Aslında bir çocuğun özgüvenle, kendi kendine yeterek yetiştirilmesi için onların gözleriyle dünyaya bakarak destek vermek değil mi bir ebeveynin görevi.. Yıllardır çocuk yetiştirirken tek klavuzum "Onların gözüyle dünyaya bakmak" oldu hep.. Onlar için her yaptığım şeyde, her yaklaşımımda odağım hep bu cümle oldu.. Bu yöntemle, çevrelerince hep mutlu ve özgüvenli olarak etiketlenen iki çocuk yetiştirdim ilk günden itibaren..
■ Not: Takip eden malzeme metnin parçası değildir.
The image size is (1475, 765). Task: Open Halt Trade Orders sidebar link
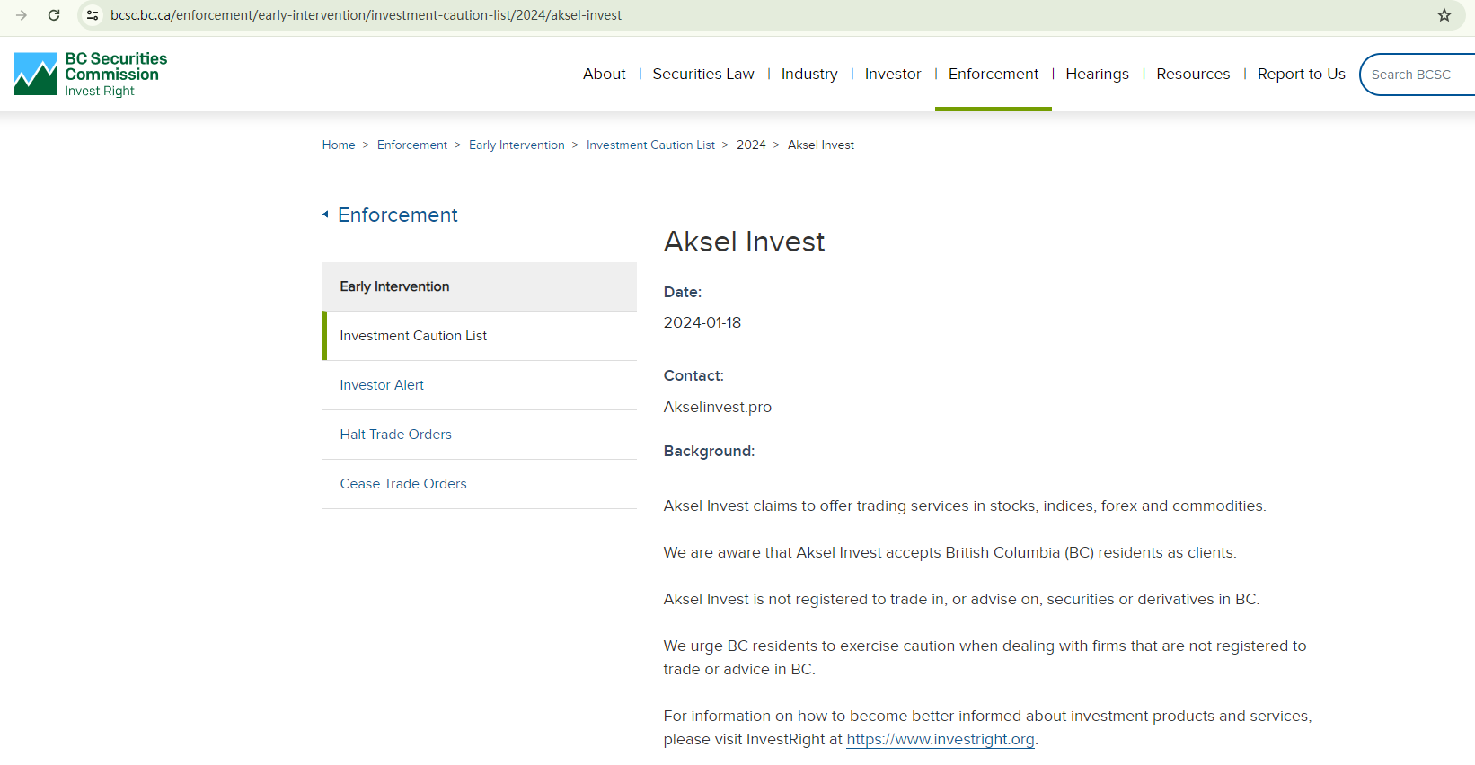(x=395, y=435)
Montessorinin temelinde de bu var.. Tüm montessori etkinliklerine açıp baktığımda aslında benim yıllardır yaptığım şeyleri görüyorum..Ama benim anlamadığım ebeveynler neden bu kavramı hayatımıza yeni girmiş gibi dillendiriyor??
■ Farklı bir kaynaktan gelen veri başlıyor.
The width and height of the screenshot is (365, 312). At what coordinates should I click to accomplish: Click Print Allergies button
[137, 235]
Montessori gelmeden önce, biz çocuklarımızın gözünden bakamıyor muyduk dünyaya da o geldikten sonra evi ona göre düzenlemeyi konuşur olduk??
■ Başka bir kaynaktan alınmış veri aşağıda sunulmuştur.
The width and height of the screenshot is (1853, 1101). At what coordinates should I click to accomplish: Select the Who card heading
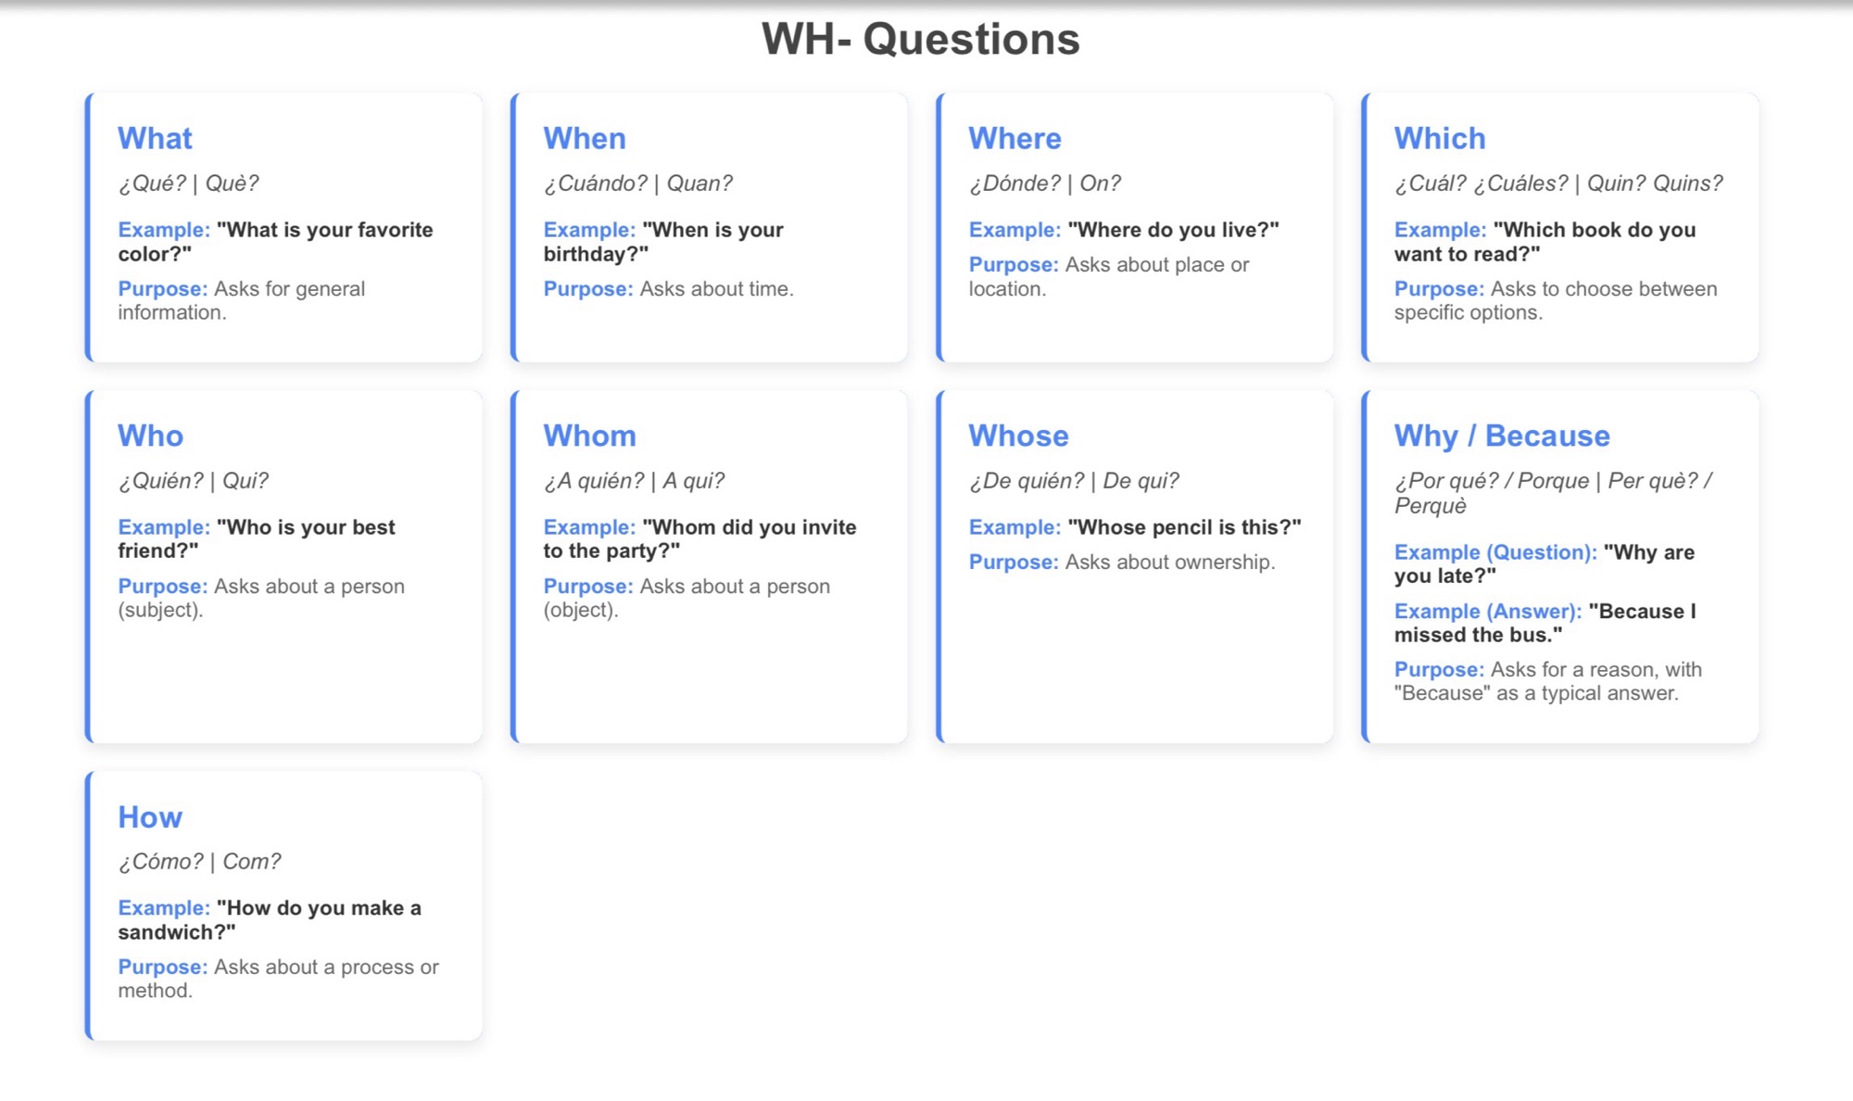coord(150,436)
Kendi işini görebilmek, kendi kendine yetebilmek, ev işlerinde sorumluluk alabilmek, 2 taştan oyun yaratabilmek, el becerilerini geliştirmek Montessori'den önce de vardı.. Bunlar yeni kavramlar değil, ama ne hikmetse bunlar hayatımıza sanki Montessori ile birlikte girmiş, yeni duymuş gibi davranıyoruz.. En basiti dizlerinizin üzerinde tüm evinizi bir dolaşın, en temel ihtiyaçlarınız olan su içme, tuvaletinizi yapma, elinizi yıkama, kurulama gibi şeylerin hangilerini rahatlıkla yapabiliyorsunuz?? Yapamadığınız her bir şey için çocuğunuzu bir başkasına bağlı ve ihtiyaçlarının hep başkaları tarafından karşılanacağına alıştırarak büyütüyorsunuz demektir.. Birşeyi kendi başına yapabiliyor olmanın özgüveninden ve mutluluğundan mahrum bırakarak aynı zamanda.. Sırf bu gözlemi yapmak için bile herhangi bir eğitim akımına ihtiyaç olduğunu düşünmüyorum..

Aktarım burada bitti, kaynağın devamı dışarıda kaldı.